Collection entries
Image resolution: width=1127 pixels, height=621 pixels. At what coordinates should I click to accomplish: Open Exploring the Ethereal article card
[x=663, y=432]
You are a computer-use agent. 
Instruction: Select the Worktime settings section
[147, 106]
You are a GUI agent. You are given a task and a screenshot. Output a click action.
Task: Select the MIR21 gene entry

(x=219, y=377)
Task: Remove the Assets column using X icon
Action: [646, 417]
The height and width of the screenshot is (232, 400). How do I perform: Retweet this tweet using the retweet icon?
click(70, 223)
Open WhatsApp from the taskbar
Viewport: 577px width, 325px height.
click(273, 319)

==

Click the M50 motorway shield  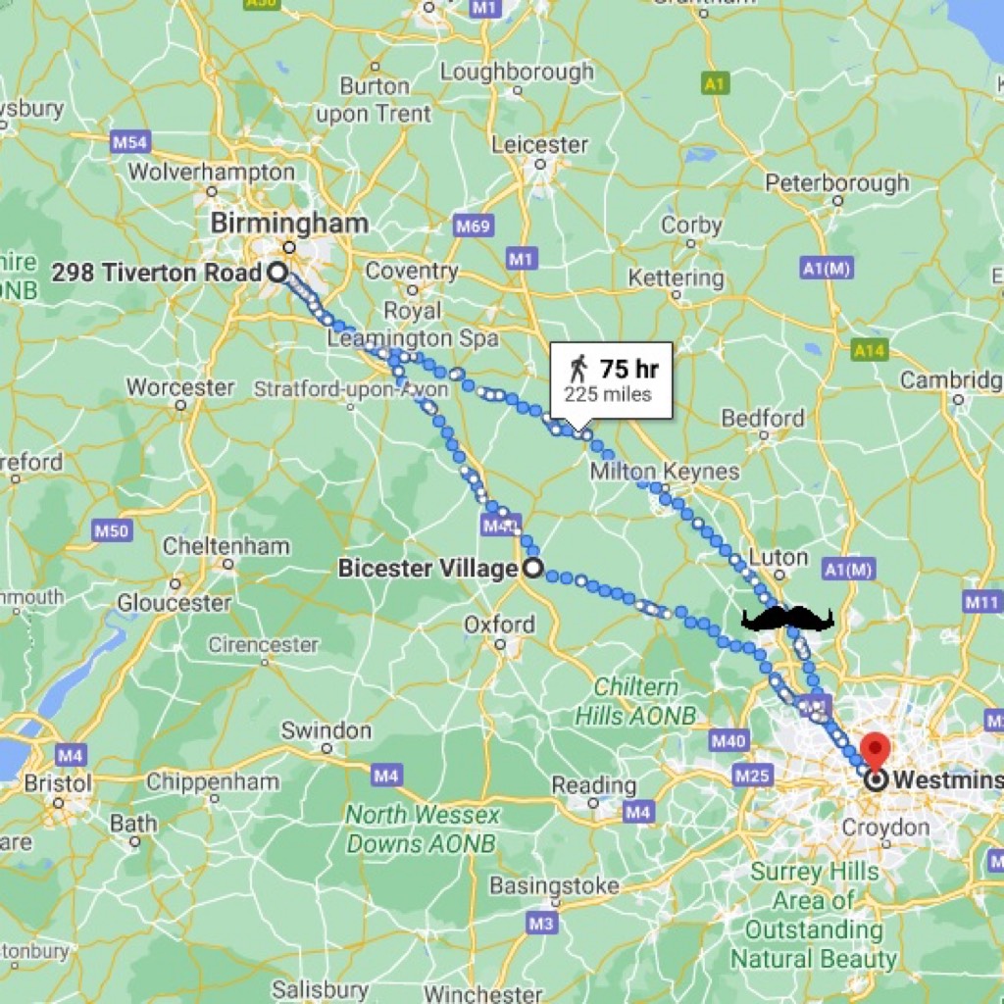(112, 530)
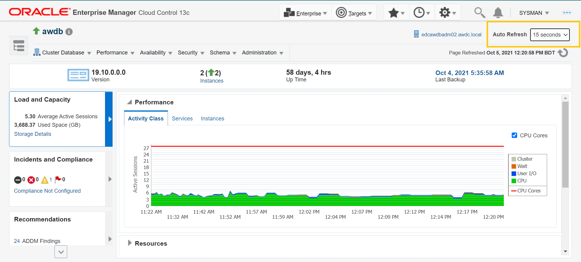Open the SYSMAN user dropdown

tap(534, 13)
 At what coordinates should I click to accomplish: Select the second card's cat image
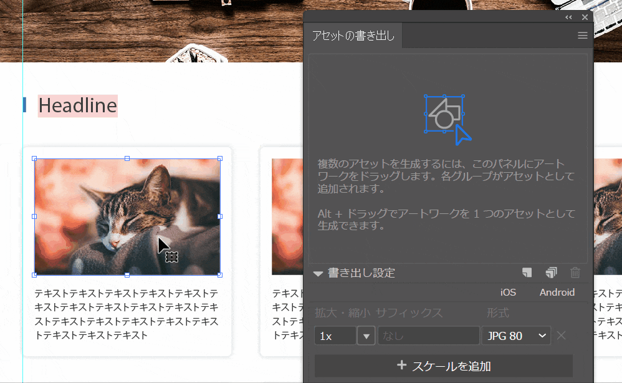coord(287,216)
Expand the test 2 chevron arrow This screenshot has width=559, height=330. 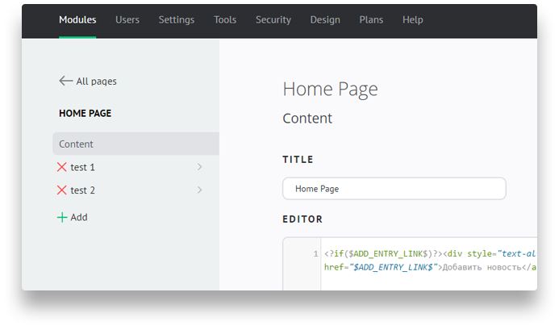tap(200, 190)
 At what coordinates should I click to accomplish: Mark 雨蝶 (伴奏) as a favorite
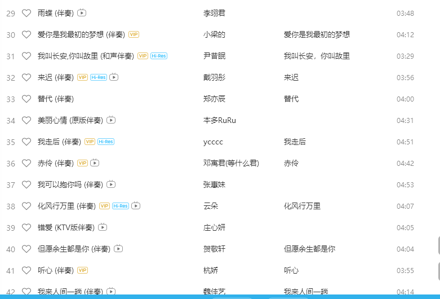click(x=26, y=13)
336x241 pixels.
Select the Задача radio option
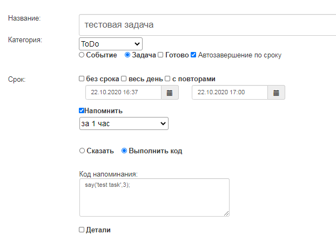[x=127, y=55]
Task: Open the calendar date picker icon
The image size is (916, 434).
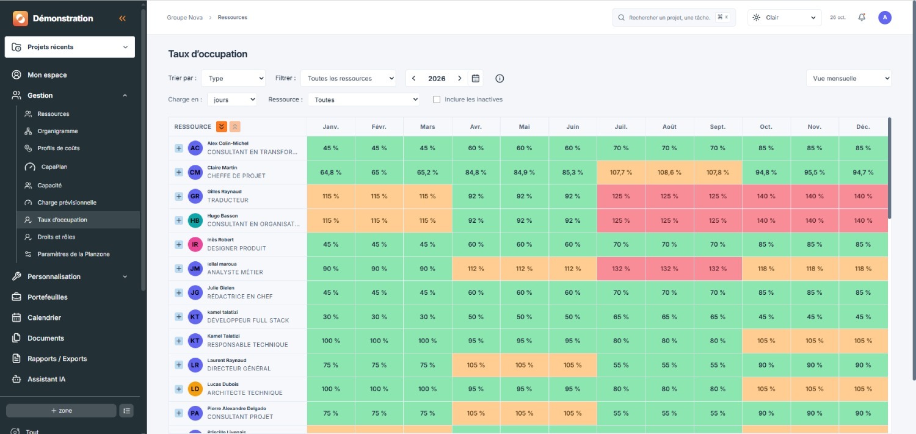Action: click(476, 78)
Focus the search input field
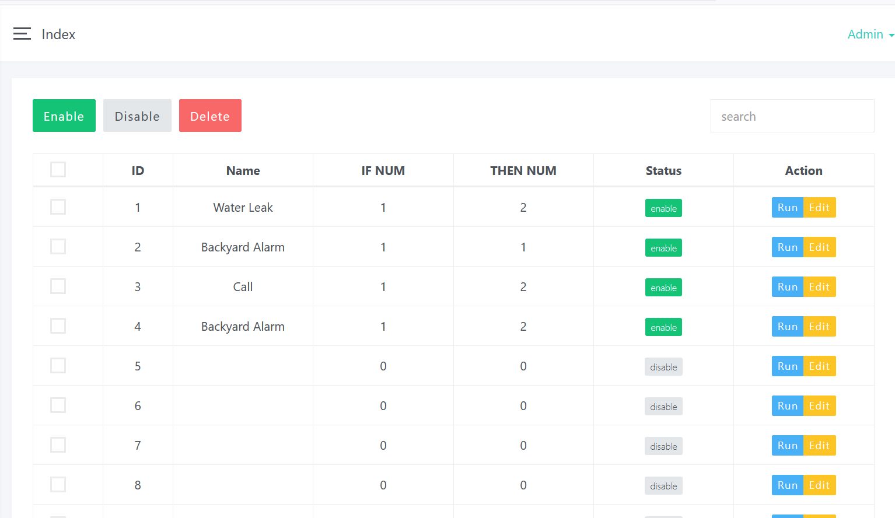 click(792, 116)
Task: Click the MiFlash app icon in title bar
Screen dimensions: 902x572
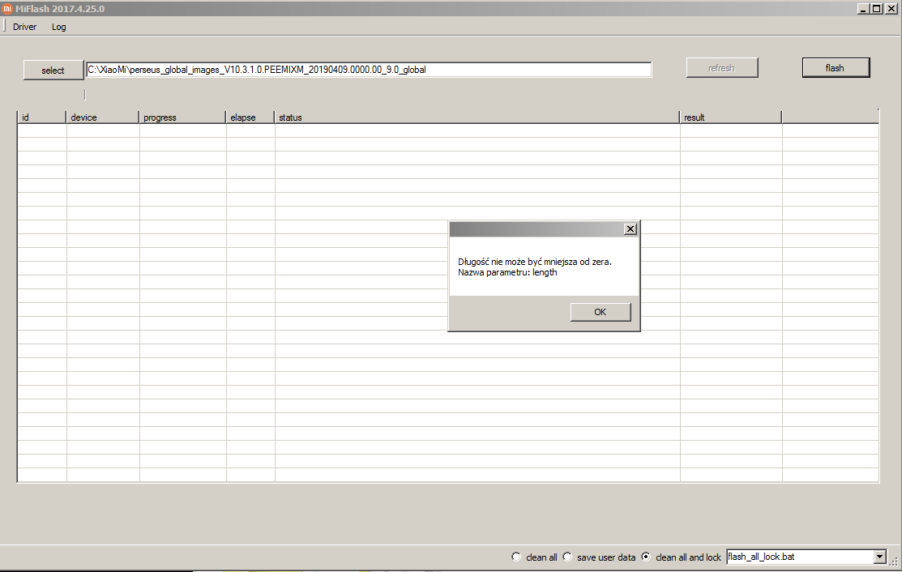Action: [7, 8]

## YOUR OBJECTIVE
Where a line above contains the word "agent", copy that line.

## RESULT
You are a computer-use agent. 
You are a GUI agent. You are given a task and a screenshot. Output a click action.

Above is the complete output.